阴天,四周雾蒙蒙的,让人看不太清东西,根本不像是大中午该有的气色。
远方依稀的灯火,进村的方向一条弯弯曲曲的小路,像蛇一样匍匐在大地上,参合着几棵不知名的树,竟然能起到能如此强烈的分割作用,将欢乐与沉寂一分为二。
齐运的事情,就算是交给沉虔,也是一件格外棘手的事情——并不是因为他有多困难,又多么的艰险,而是因为他涉及到了自己身边人。
很多人,为了留给自己一个美好的幻想,让脑袋里保存着“大家都爱着我”的连头,并不会去揭开那险恶的画皮。

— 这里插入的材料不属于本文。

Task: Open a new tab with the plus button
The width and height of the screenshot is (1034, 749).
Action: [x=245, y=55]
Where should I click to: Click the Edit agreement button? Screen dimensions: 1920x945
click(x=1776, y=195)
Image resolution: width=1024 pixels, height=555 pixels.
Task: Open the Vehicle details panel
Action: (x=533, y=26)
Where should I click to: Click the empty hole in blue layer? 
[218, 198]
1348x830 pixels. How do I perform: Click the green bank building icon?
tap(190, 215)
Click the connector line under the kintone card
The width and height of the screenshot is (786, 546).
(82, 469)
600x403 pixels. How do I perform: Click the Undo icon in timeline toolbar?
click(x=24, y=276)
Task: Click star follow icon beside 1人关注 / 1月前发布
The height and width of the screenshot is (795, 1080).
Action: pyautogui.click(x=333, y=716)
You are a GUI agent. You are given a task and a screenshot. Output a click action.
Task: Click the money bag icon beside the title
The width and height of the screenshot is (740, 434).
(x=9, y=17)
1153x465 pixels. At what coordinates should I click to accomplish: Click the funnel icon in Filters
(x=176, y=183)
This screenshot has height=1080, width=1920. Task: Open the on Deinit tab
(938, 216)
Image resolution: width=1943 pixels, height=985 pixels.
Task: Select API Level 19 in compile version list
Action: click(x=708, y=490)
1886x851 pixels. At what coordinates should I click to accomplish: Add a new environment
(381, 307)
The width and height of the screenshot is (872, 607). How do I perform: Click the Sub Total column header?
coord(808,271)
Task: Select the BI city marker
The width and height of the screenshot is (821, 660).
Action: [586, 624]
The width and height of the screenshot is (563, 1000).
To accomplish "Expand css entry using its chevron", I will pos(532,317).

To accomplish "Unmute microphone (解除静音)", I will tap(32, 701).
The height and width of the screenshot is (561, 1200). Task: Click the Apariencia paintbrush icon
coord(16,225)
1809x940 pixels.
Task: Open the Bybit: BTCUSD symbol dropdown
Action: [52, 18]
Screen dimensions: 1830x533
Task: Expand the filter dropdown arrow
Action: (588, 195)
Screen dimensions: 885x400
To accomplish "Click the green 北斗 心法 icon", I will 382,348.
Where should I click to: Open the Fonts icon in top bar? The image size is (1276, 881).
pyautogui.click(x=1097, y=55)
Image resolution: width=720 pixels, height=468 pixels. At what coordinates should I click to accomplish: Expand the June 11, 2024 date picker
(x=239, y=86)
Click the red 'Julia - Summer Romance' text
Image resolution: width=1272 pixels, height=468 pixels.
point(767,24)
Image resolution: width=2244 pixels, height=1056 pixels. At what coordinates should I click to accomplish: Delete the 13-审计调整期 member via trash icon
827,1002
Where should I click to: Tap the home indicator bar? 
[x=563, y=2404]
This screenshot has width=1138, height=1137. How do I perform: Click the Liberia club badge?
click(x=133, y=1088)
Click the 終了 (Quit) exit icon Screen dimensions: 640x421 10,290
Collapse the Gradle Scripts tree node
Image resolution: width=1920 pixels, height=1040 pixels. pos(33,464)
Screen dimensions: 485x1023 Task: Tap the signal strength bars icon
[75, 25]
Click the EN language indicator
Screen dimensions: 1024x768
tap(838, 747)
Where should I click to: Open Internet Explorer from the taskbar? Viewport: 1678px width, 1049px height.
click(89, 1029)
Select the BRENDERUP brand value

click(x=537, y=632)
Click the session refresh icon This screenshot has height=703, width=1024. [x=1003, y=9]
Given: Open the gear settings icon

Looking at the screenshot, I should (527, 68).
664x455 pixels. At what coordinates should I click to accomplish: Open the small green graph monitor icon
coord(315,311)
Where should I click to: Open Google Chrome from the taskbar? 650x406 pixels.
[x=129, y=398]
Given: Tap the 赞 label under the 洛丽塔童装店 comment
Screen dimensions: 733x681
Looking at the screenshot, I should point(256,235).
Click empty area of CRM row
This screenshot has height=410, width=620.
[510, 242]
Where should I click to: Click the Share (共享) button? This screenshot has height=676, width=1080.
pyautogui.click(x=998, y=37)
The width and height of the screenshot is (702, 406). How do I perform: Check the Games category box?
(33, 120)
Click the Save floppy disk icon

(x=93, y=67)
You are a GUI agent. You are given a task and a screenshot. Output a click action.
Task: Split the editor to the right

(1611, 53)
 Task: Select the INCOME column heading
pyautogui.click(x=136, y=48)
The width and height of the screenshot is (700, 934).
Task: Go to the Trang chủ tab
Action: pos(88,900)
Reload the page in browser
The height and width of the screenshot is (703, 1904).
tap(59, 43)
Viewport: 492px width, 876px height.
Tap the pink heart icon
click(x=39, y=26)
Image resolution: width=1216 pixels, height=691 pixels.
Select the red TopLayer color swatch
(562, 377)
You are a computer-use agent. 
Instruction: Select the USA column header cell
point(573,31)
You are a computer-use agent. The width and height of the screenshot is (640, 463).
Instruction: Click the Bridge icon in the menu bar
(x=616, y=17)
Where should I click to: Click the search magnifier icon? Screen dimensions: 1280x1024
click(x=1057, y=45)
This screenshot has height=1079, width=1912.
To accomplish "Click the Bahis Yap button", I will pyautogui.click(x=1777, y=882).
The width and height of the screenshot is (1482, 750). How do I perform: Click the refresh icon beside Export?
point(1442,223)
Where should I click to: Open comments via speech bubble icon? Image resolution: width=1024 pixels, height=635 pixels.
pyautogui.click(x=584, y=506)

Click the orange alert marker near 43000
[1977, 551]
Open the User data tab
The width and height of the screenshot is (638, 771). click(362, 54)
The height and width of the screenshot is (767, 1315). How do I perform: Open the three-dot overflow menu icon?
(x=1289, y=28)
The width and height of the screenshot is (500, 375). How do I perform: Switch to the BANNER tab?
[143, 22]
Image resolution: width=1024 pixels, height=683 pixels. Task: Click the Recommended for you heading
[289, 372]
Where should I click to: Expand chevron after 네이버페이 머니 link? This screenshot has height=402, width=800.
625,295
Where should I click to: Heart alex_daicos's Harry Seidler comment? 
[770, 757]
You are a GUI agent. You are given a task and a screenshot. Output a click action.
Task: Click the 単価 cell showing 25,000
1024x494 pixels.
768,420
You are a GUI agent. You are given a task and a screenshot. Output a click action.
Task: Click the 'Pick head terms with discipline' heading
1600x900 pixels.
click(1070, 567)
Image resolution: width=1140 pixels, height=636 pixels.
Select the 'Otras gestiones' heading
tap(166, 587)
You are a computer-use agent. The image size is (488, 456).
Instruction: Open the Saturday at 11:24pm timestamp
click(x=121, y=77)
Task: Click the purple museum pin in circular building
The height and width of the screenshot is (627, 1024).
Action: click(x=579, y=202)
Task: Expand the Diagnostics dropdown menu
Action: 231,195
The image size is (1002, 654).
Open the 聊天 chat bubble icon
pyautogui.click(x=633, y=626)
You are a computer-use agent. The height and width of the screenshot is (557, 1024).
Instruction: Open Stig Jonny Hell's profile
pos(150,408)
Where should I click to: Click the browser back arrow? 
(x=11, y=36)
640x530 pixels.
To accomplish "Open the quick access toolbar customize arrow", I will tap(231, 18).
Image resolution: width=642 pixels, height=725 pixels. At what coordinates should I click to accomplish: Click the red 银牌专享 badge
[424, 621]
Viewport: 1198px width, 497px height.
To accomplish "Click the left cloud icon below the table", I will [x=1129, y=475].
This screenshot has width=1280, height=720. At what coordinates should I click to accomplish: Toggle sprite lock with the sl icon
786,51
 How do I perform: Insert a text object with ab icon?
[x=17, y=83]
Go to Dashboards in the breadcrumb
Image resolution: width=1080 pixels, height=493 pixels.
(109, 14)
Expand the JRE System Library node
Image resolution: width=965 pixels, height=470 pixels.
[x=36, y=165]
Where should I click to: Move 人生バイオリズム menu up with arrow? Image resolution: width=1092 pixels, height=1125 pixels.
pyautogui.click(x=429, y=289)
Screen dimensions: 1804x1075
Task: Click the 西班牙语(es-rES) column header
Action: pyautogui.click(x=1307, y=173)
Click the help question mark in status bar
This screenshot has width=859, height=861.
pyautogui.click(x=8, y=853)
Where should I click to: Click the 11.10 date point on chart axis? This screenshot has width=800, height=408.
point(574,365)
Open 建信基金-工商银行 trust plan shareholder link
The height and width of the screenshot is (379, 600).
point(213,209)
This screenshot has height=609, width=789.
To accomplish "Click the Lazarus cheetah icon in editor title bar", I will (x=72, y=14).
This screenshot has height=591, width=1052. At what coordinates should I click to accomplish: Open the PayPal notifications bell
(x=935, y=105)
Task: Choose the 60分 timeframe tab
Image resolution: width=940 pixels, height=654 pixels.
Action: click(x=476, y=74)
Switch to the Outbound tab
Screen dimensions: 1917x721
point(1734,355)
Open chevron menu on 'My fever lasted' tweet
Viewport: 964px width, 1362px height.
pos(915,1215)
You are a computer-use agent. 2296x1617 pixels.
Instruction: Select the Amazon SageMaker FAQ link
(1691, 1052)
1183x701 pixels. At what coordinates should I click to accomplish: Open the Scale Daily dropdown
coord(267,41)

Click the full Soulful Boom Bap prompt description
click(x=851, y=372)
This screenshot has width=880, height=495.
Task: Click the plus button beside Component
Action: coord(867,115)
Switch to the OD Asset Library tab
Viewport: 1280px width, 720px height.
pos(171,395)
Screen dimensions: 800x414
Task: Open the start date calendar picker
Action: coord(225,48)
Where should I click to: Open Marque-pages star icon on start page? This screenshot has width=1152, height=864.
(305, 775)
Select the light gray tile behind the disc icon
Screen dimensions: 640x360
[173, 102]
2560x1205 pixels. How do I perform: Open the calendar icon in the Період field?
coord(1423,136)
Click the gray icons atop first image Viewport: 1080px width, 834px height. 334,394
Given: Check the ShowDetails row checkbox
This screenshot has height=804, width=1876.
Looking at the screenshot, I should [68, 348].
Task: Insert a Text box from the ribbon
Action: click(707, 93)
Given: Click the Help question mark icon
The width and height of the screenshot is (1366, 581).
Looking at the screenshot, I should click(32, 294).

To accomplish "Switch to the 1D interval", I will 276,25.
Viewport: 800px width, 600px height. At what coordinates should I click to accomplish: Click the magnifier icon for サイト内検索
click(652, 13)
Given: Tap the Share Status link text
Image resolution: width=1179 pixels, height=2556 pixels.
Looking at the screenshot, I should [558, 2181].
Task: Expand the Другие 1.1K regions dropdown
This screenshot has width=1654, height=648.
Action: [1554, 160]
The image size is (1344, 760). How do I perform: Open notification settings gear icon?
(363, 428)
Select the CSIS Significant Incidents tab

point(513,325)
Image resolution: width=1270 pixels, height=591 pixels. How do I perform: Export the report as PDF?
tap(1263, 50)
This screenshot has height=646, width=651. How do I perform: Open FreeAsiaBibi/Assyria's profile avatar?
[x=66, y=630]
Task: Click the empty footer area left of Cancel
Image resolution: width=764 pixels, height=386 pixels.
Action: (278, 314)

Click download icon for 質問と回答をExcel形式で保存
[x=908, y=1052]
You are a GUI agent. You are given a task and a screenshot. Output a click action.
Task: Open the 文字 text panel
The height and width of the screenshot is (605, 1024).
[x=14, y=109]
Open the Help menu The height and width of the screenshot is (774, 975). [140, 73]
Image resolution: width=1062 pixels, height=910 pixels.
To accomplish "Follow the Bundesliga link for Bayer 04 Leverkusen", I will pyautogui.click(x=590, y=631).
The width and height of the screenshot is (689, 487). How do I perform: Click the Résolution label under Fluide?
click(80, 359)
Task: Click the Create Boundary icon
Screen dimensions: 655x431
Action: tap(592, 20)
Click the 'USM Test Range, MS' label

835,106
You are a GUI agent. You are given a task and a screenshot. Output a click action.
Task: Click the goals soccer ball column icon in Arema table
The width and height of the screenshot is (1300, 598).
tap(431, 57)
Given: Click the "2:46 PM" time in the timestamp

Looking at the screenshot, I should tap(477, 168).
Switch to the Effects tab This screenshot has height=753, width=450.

能走到今天这一步,对齐运,对很多人来说,就已经算是他迈出最大的勇气了。
陆攸契时不时会想,等到了我最后的那几天,要不要回到隧道里去?又会有哪些人陪着自己?
会?还是不会?
他下意识地回头,往沉虔的方向望了一眼。
“嘘——!”
陆攸契刚刚只是不经意间看了看,却发现沉虔那边情况已经改天换日了!
郭教授刚刚回去放下了锅,手上还挂着水珠,就发现了不对劲。
他站在沉虔身前,对陆攸契和齐运做着噤声的动作。他与沉虔前面对着面,神色无比惊恐,而与他对视的沉虔,则是一脸严峻,毫无感情的眼神,微微侧头看着身后的来人。